Question 99799
For a number of two digits, 
Let x = 10's digit
Let y = units digit
The number would = (10x+y)
:
the sum of its digits is equal to 1/7th of the number
x + y  = {{{1/7}}}(10x + y)
:
Multiply equation by 7 to get rid of the denominator, results
7x + 7y = 10x + y
Simplify
7y - y  =  10x - 7x
6y = 3x
or
3x = 6y
x = 6y/3
x = 2y
:
 and the product of its digits is equal to 10 less than half the number. 

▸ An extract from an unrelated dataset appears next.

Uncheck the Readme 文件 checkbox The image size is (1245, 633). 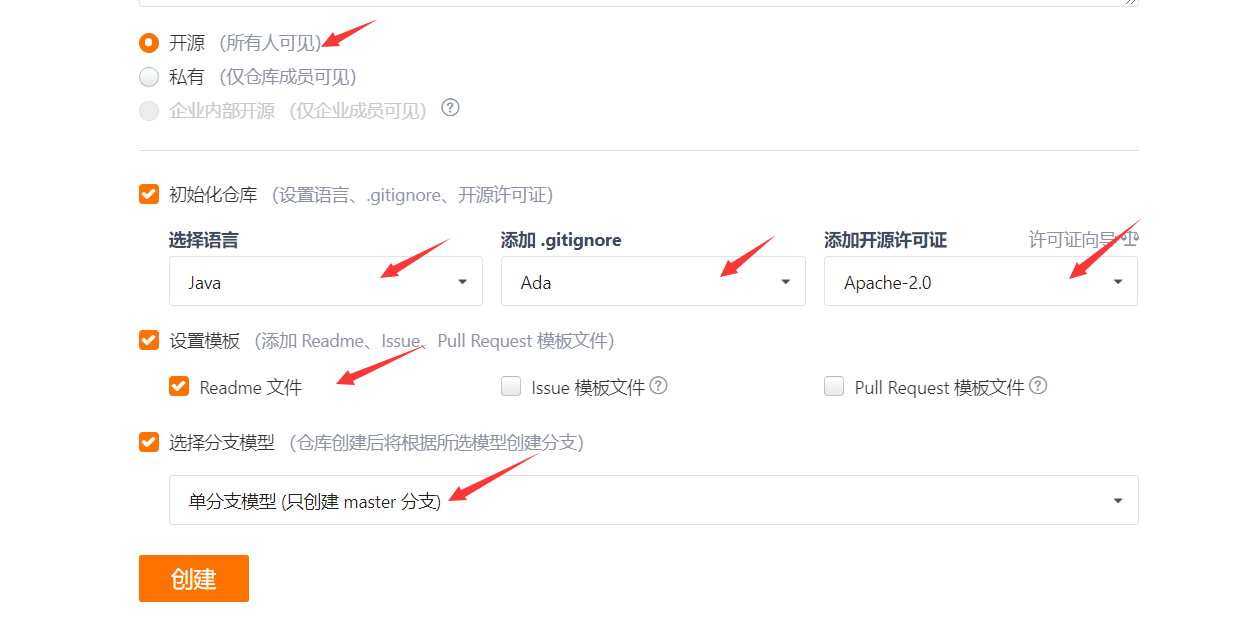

x * y  =  {{{1/2}}}(10x + y) - 10
:
Multiply equation by 2 to get rid of the denominator, results:
2xy = 10x + y  - 20
:
Substitute 2y for x
2*(2y)*y  =  10(2y) + y - 20
4y^2 = 20y + y - 20
4y^2 = 21y - 20
:
Arrange as a quadratic equation, solve for y
4y^2 - 21y + 20 = 0
:
This factors to:
(4y - 5)(y - 4) = 0
two solutions
4y = 5
y = 5/4, not our solution (it has to be an integer)
and
y = 4; our solution
:
x = 2y
x = 8
:
The number is:  84

:
Check our solution using the statement:
"the sum of its digits is equal to 1/7th of the number"
8  +  4   = {{{1/7}}}*84
12 = 12; confirms our solution
;
You can do the same by checking it in the statement:
"the product of its digits is equal to 10 less than half the number."
:
HOw about this? Could you follow my procedure OK?